Agri-environment schemes have been around since the late 1980s. They arose out of the furore surrounding the continued destruction of hedges, marshes, wildflower meadows and other treasured features of the landscape. Subsidies for producing food, combined with the cost and effort involved with managing some of these sites, gave many farmers little incentive other than to put these features under the plough. Through these schemes, farmers were paid directly to conserve and recreate these habitats.
We know from studies across Europe that the amount and variety of wildlife is greater in fields that are in agri-environment schemes, whether you are looking at bees, plants or spiders. Birds such as the cirl bunting and stone curlew have done particularly well, as have native mammals such as hedgehog and brown hare. A national study funded by the government highlighted the upland hay meadows on Dartmoor as a particular success story.
Last week I had a wonderful day being introduced to a number of sites in North Devon where the Devon Wildlife Trust is working with its partners, including many local farmers, to recreate Culm grassland, one of the nation’s rarest habitats and a great place to see the beautiful marsh fritillary butterfly or the ghostly shape of the barn owl. What is really impressive is just how much of this is happening outside nature reserves and on land owned by local farmers. Drab, largely lifeless stands of sitka spruce are being transformed on an impressive scale. This work would simply not be possible without agri-environment schemes. What really struck me though was the potential to role this out on a far larger scale. We could be thinking about whole river catchments where a significant amount of land is put over to wildlife habitat. This would help to regulate water flows in times of drought and flood, and improve water quality.

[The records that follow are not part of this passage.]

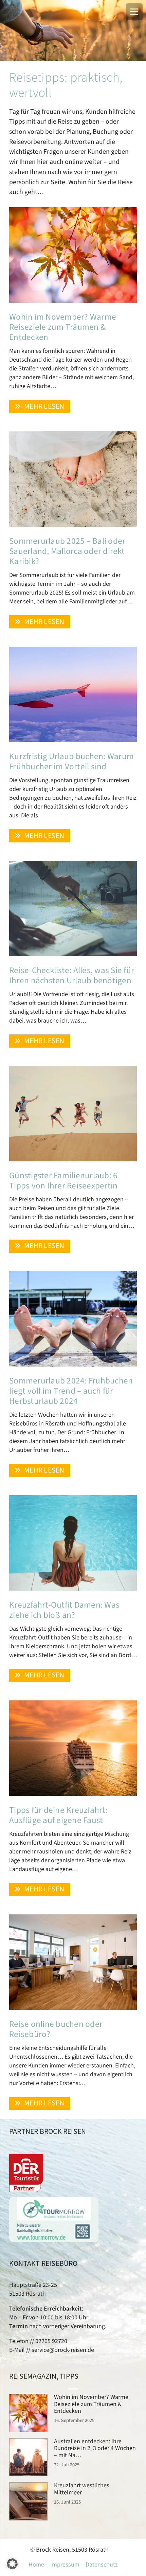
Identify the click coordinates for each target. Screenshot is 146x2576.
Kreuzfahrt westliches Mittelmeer (81, 2489)
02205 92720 (51, 2341)
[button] (12, 2564)
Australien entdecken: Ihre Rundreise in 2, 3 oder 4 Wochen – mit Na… (95, 2448)
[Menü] (134, 11)
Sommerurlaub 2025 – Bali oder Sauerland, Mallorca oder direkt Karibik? (67, 551)
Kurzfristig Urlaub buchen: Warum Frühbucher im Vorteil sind (71, 761)
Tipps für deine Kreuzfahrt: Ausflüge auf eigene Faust (58, 1815)
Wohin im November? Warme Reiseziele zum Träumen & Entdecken (62, 327)
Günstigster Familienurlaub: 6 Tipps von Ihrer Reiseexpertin (63, 1180)
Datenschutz (102, 2564)
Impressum (64, 2564)
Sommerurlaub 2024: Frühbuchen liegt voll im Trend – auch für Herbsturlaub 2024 (71, 1391)
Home (36, 2564)
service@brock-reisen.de (63, 2350)
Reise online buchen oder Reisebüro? (56, 2029)
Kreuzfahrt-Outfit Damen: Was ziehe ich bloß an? (64, 1610)
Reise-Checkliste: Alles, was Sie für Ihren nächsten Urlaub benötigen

If we want to see our existing wildlife survive, let alone putting back something akin to what we had thirty years ago, we need to be thinking on a much more ambitious scale. The International Union for the Conservation of Nature (IUCN), challenges us to manage at least 10% of our land with wildlife in mind. At the moment we are nowhere near this figure. Managing with nature in mind doesn’t exclude farming, but it does mean using less intense farming methods. But if 10% still sounds a lot, it’s worth remembering that this is less than many of our European neighbours, and far less than countries like Brazil and Indonesia, who we often malign for their attitudes towards their natural environments.
A vision on this scale would mean a lot more funding for agri-environment schemes. It would also mean thinking much more imaginatively about how farmers can be rewarded for helping to control flooding and low water flows in drought years, minimise soil erosion and the resulting pollution of rivers, and minimise emissions of greenhouse gases. There would be a significant cost of course, but I’m far from alone in strongly suspecting that the financial benefits from these “ecosystem services” would outweigh the costs. We are working on a model to test this in the Culm.
So why aren’t we doing this? Fundamentally it comes down to a lack of vision and political will. There seems to be almost universal disappointment in the proposed CAP reforms announced last week. Its weakness is less about what’s in the proposals than it is about what isn’t. Sadly, we shouldn’t be too surprised. There are so many competing calls for what the farming of the future should look like that a mealy mouthed compromise promising little of significance to anyone was always going to be hard to avoid.
But we have to face the facts. Every year there are more of us, each putting more pressure on the Earth’s finite resources. We just don’t have enough land to provide us all with abundant cheap food and space for wildlife, to say nothing of the many other demands we create. This is a truly tough problem to solve it’s true, but it would be nice to think that politicians across Europe had the foresight and courage to start tackling it. As Albeit Enstein said, you can’t solve a problem with the same thinking that created the problem in the first place.